それは、人がその実現を妨げている、ということを意味するのかもしれません。神が人に命じているのに、実現しないのは、人の責任だ、という見方です。ところでこのアブラムは、テラの子として生まれたことが系図の中にあるほか、キャラクターとしては紹介されません。どうやら、テラという人物の方が、メインであるらしいように感じられます。
ここにはテラの系図があります。その中にアブラムの名が登場し、その妻サライは不妊であったと記されています。アブラムとその妻サライなどを連れて、テラは旅立ちます。テラはその旅の途中で亡くなります。詰まり、旅立ったのは父テラであって、アブラムではありませんでした。その上で、主はこのアブラムを選んで声をかけているのです。
「あなたが生まれた地を離れよ」と言うのです。しかし離れたのはテラでした。アブラムに適用されるべきは、「父の家を離れよ」ということでした。「親族」も、ロトを含め、その父でありアブラムの兄弟であるハラン、それからナホルの他にいるならそう呼んでよいでしようが、曖昧です。アブラムはその後カナンの地で独立するに至りました。

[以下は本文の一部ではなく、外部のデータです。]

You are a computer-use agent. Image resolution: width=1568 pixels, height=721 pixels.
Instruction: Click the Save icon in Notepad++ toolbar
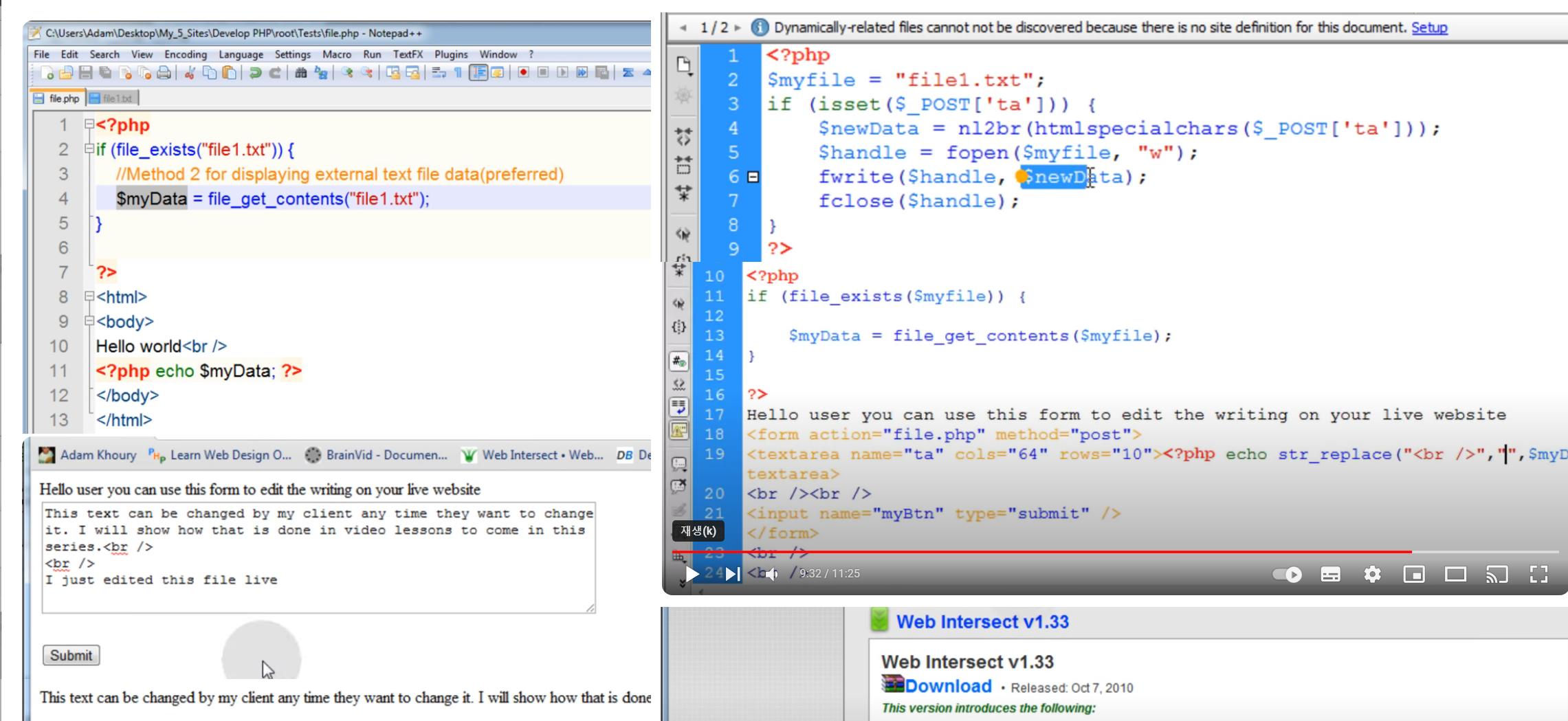(86, 73)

甥のロトとその一家を引き連れて行動している点も、いまひとつ不思議です。ロトが親族ならば、決して「離れて」いることにはならないような気もします。目標とするところが、主が「示す地に行きなさい」という点にあるのならば、それはそれでよいでしょう。アブラムに子孫が与えられることは、まだ記者は明かしていない段階でした。
だから「大いなる国民と」することは、聞き手にとっても驚きです。ここからアブラムは、「祝福」まみれになります。その祝福はアブラムを祝福する人へも及び、「地上のすべての民族」にまで拡がります。そうなるからには、この神の名がすべての人々へと届けられることをも示唆していると言ってよいでしょう。多くの含みがここにあります。